# Cart-pulling rigs



## Woody Taylor (Mar 28, 2006)

I can't remember if I've asked this before and I have not mastered this forum's search function....

Anyone know of any good places to get a dog harness for pulling carts? Not for weight pulls or skijoring...I'm hoping to get something with a spreader bar (or whatever it is that keeps the cart from bumping the rear of the dog). Looking for something fun for the kids and the dog and to make the neighbors think we are weirder than they already do.

I am attaching it to a Wike, which I highly recommend for those of you here who are parents and considering a jogging/biking stroller. Wayyy better than a Burley and much more functional.


----------



## Bob Scott (Mar 30, 2006)

Just be careful about attaching it to something that isn't ment to be pulled like a cart. Most things like that may be top heavy when pulled fro the axels. I recall tying the leash of my dog to my little brother's stroller.   The knots on his head went down only slightly faster then the belt welts on my butt.


----------



## Woody Taylor (Mar 28, 2006)

Bob Scott said:


> Just be careful about attaching it to something that isn't ment to be pulled like a cart.
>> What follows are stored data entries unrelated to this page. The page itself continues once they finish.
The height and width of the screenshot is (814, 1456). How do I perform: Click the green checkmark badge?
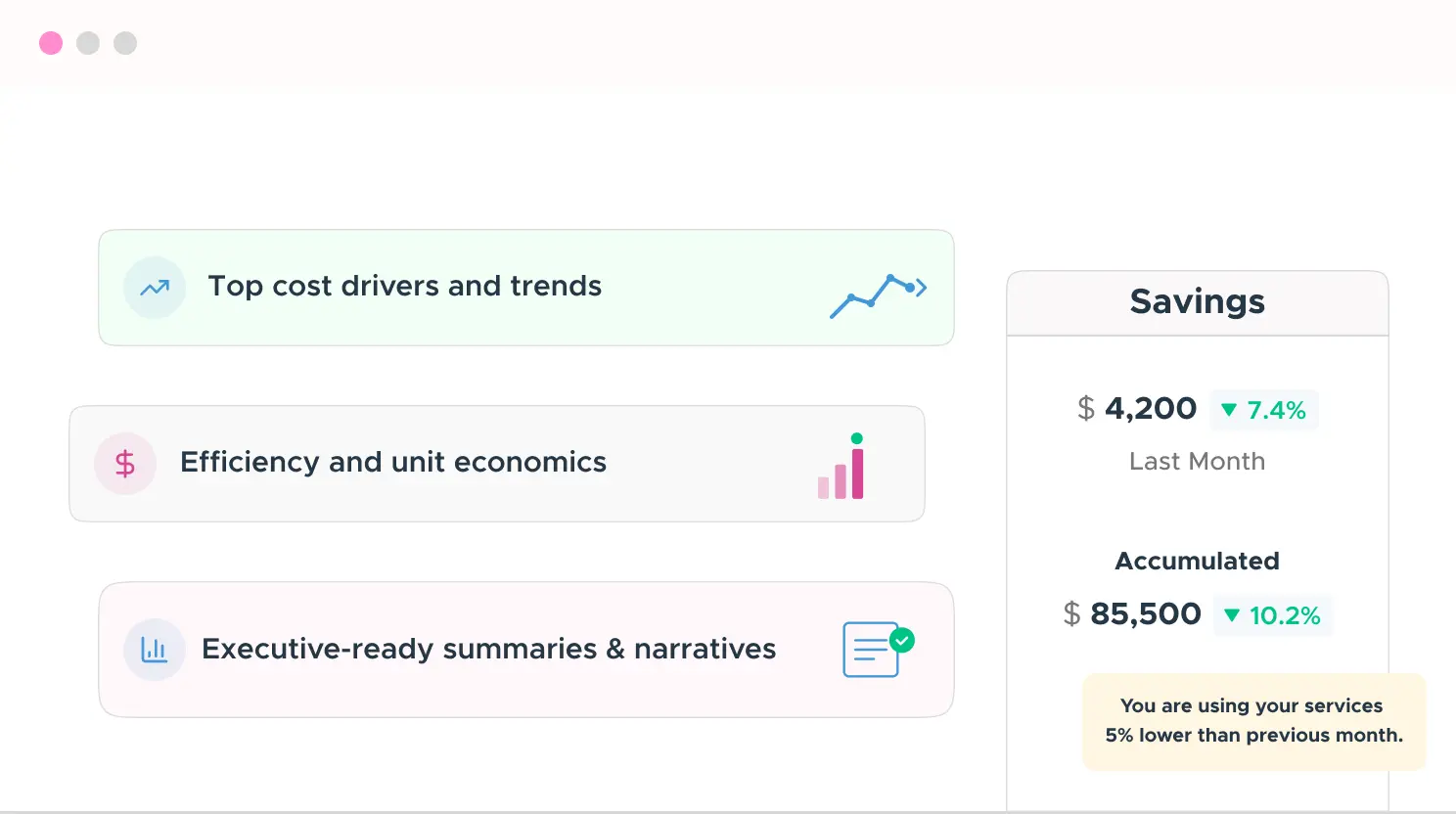902,640
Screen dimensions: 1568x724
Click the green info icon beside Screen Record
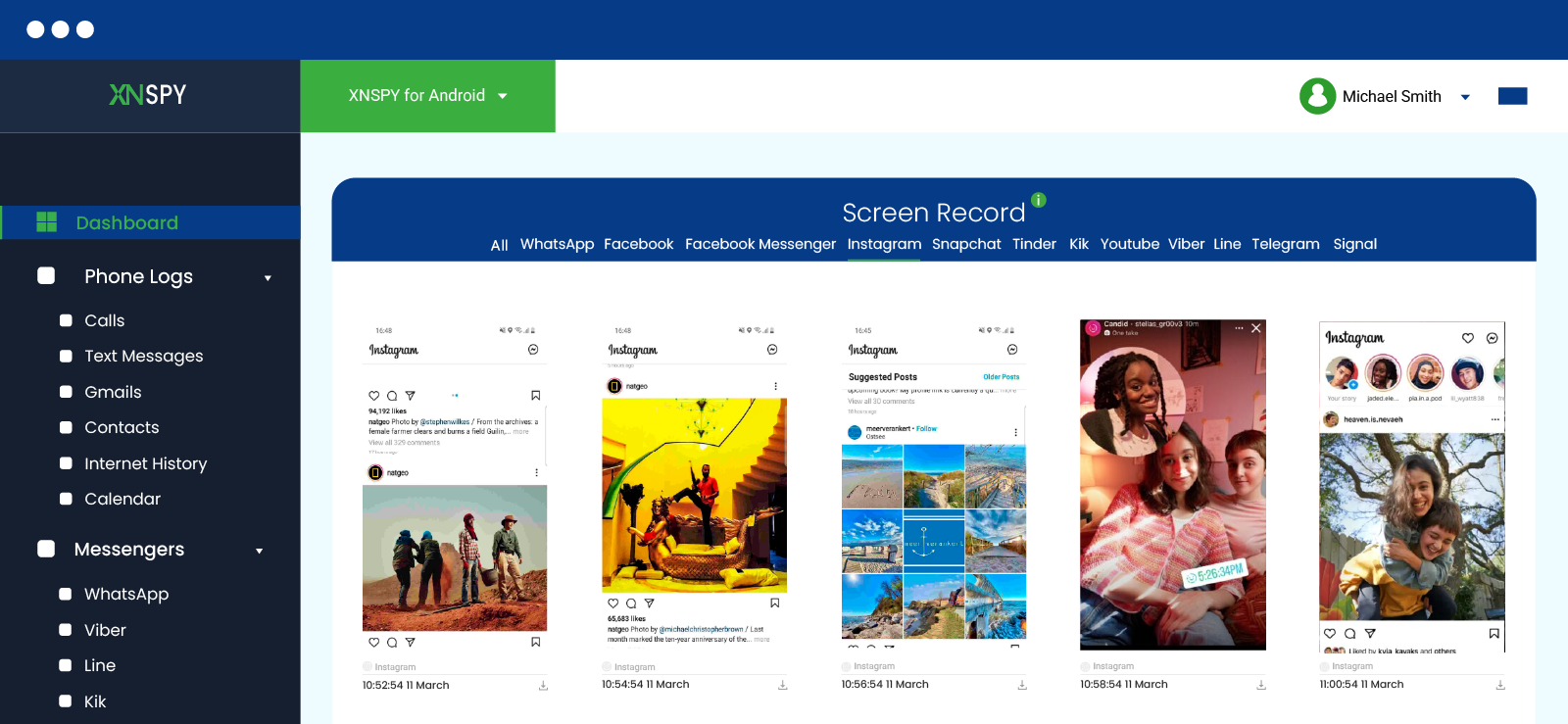click(x=1039, y=200)
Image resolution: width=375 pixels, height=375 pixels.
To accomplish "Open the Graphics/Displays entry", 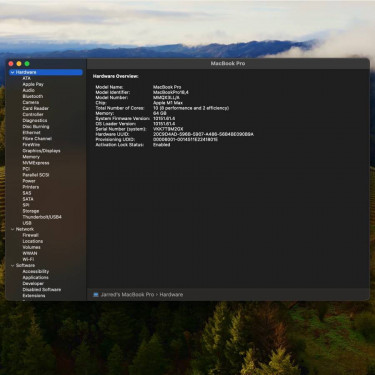I will pos(41,151).
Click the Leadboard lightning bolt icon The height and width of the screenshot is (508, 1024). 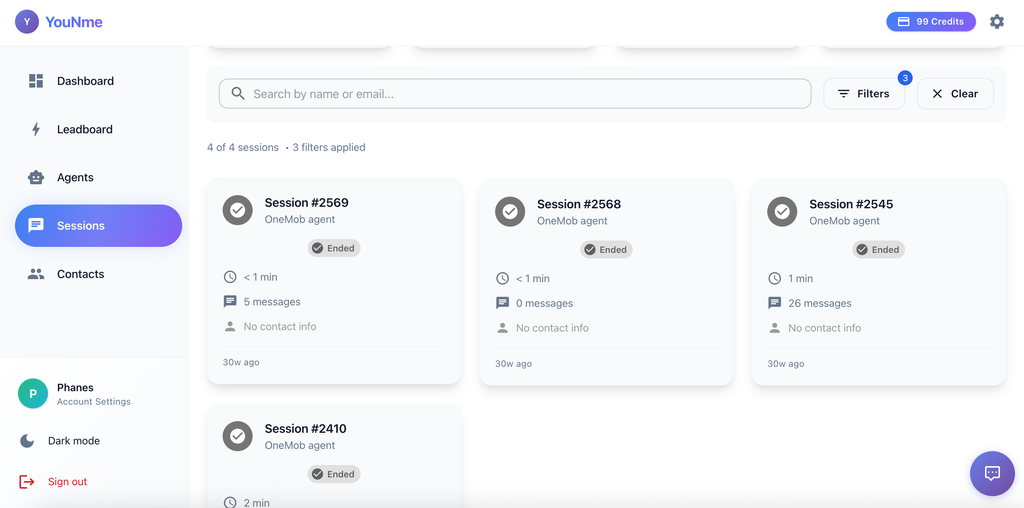[36, 129]
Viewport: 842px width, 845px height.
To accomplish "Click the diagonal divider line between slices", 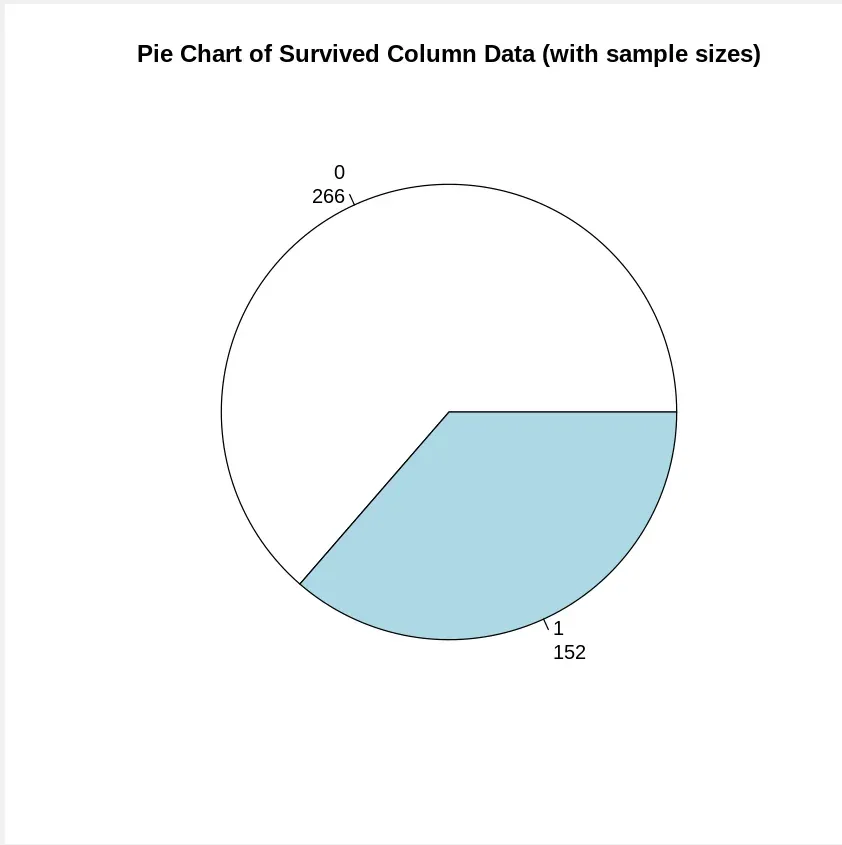I will click(x=375, y=497).
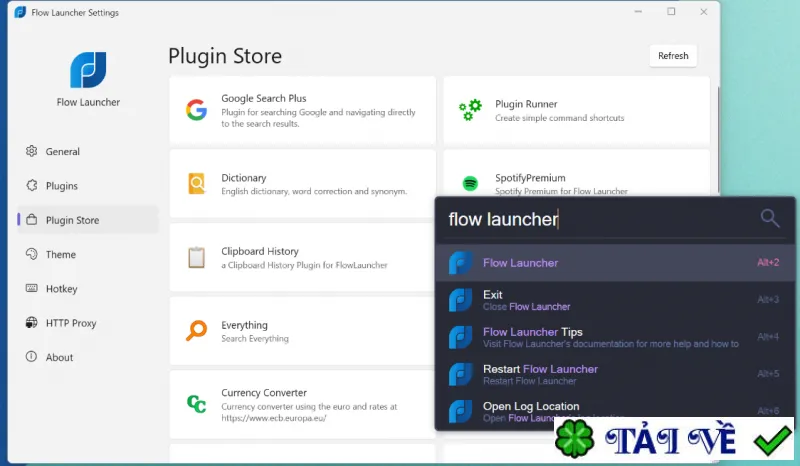Select the HTTP Proxy globe icon
800x466 pixels.
point(32,323)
Most things like that may be top heavy when pulled fro the axels. I recall tying the leash of my dog to my little brother's stroller.   The knots on his head went down only slightly faster then the belt welts on my butt.


 :lol: :lol: I hear you. I can jury-rig up something to pull it off the point where it would connect to my bike frame. This is very low-grade carting I'm talking here...I just think the boys would be entertained by it and Annie would enjoy pulling it. Nothing that would be serious, just more goofing around than anything. Always looking for ways to "spend quality time with the kids." :twisted:


----------



## Bob Scott (Mar 30, 2006)

My daughters grew up with a GSD/Dane that loved to pull their snow sleds back up the hill with them on it. Then he ran down the hill behind the sled. He was big enough that the collar only was no trouble for him.


----------



## Woody Taylor (Mar 28, 2006)

Bob Scott said:


> My daughters grew up with a GSD/Dane that loved to pull their snow sleds back up the hill with them on it. Then he ran down the hill behind the sled. He was big enough that the collar only was no trouble for him.
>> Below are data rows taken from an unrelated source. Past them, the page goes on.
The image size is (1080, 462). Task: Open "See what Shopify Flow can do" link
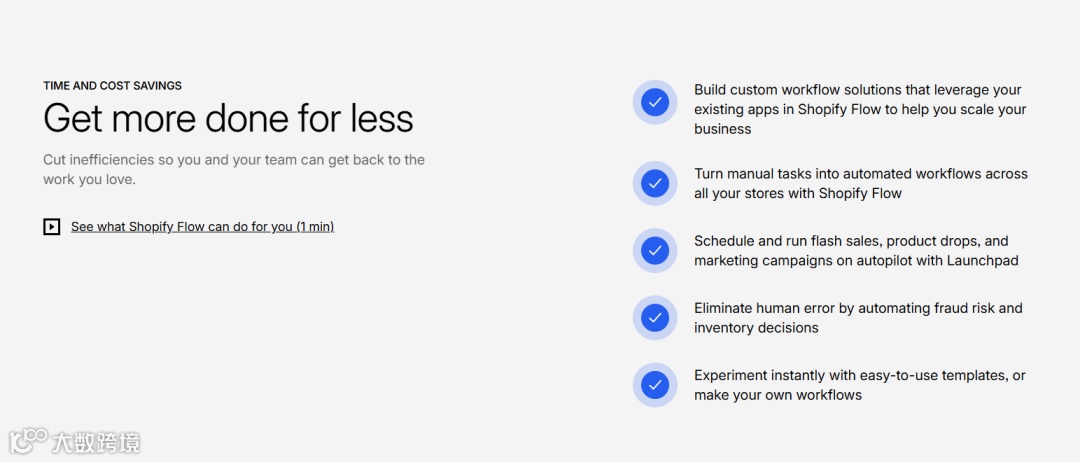(x=202, y=227)
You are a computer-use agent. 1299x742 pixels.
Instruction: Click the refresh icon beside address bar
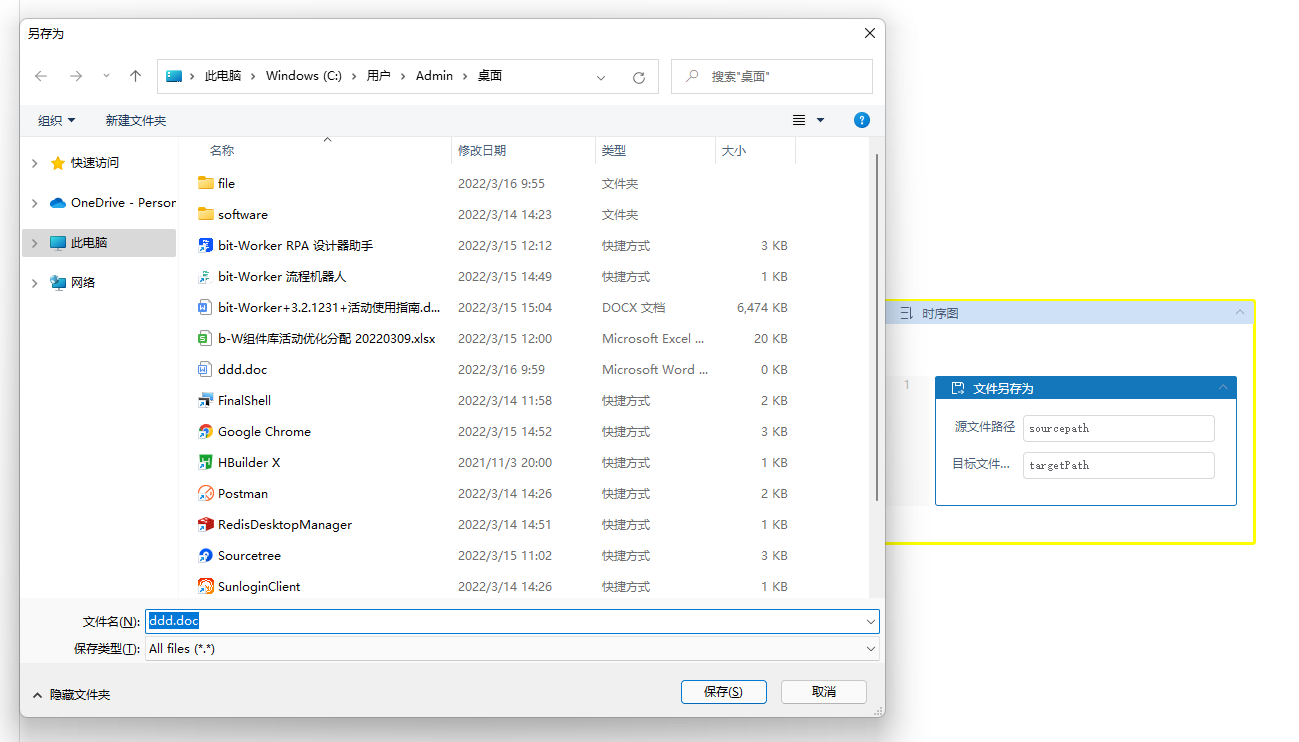639,77
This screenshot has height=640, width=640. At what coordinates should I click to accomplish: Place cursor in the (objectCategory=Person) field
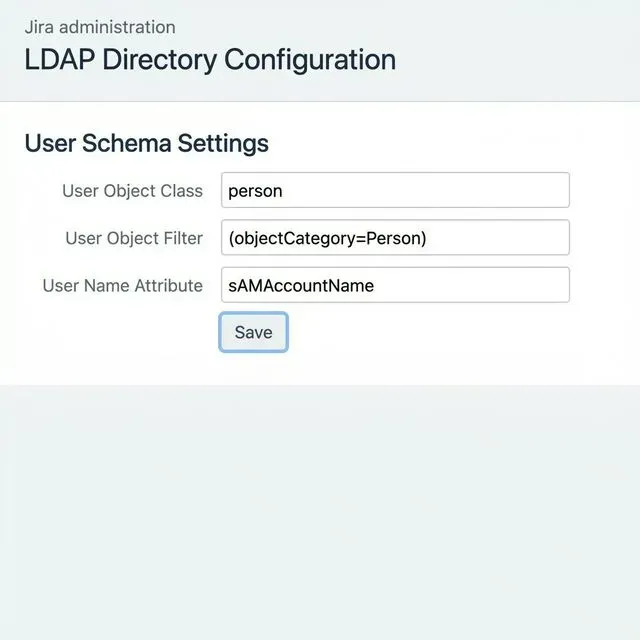click(395, 238)
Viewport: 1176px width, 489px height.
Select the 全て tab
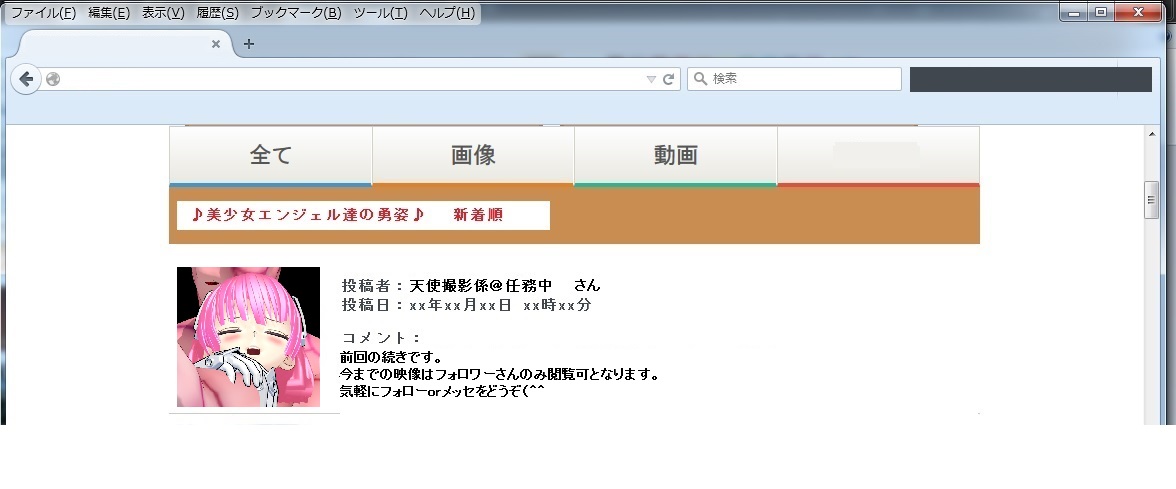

I may be over-thinking this, then, I just basically want some way to keep that hitch and pole on the front end of the wike from hitting the dog.  I have a harness for my bike attachment, maybe I just need to get some stout PVC tubes or something and hack out a homemade spreader bar.


----------



## Bob Scott (Mar 30, 2006)

Why not tke the hand breaks off of a bike and rig them to the Wike wheels. The hand grips could easily be mounted on the buggy's push bar. 
Just a thought!


----------



## Woody Taylor (Mar 28, 2006)

Bob Scott said:


> Why not tke the hand breaks off of a bike and rig them to the Wike wheels. The hand grips could easily be mounted on the buggy's push bar.
> Just a thought!


That one took me a minute to figure out. :lol: Yeah, that's the one drawback of the Wike, no hand brakes, and the axle itself is embedded in the wike frame (no access point for braking stuff). Now some disc brakes...there's a thought :wink: . They have disc brakes out for bikes now and they are super-cool.
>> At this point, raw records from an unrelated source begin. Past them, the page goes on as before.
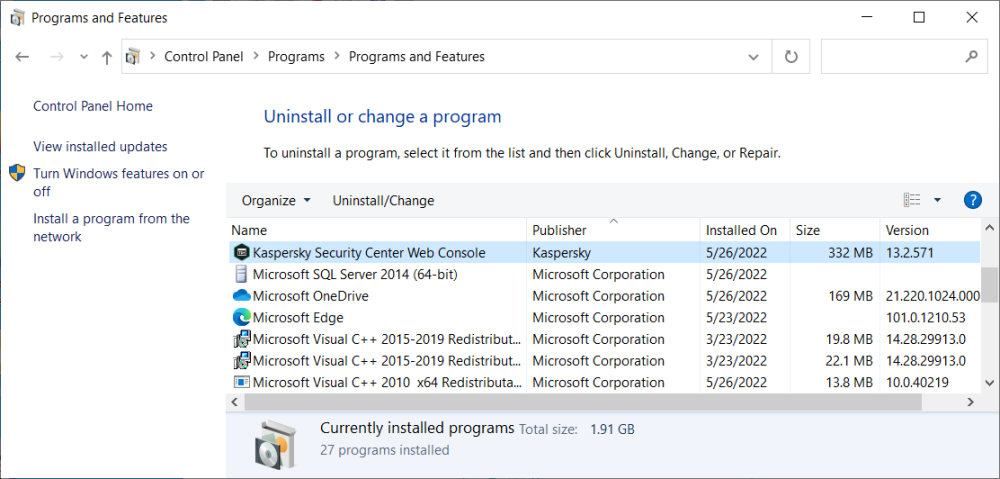This screenshot has width=1000, height=479.
Task: Click the Microsoft OneDrive cloud icon
Action: tap(241, 296)
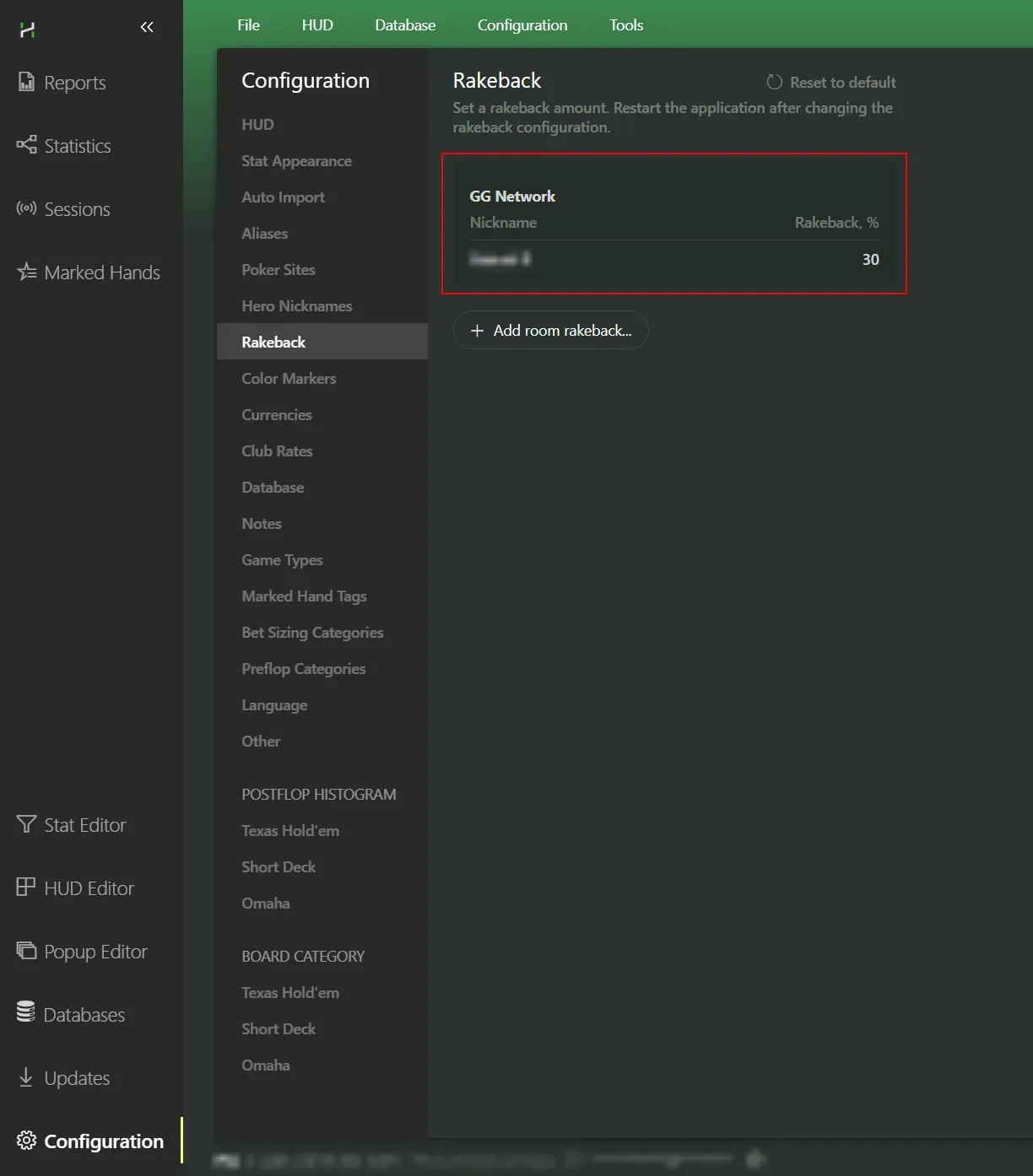Open Auto Import settings
Viewport: 1033px width, 1176px height.
[283, 197]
My basic thing was wanting to have a harness that would allow me to walk with Annie, instead of behind her (sled dog style, I guess) just because she's young and the squirrels drive her nuts. But maybe it's safer for me to be back with hands on the cart, anyways. I have a 20 ft cloth lead I can just hook to her prong.

Probably thinking about this one too much. :lol:


----------



## Bob Scott (Mar 30, 2006)

Don't ever stop thinking. You'll get old and moldy. I'm just old! :lol: :wink: 
Google Dog carting. Looks like tons of ideas.


----------



## Woody Taylor (Mar 28, 2006)

Bob Scott said:


> Don't ever stop thinking. You'll get old and moldy. I'm just old! :lol: :wink:
> Google Dog carting. Looks like tons of ideas.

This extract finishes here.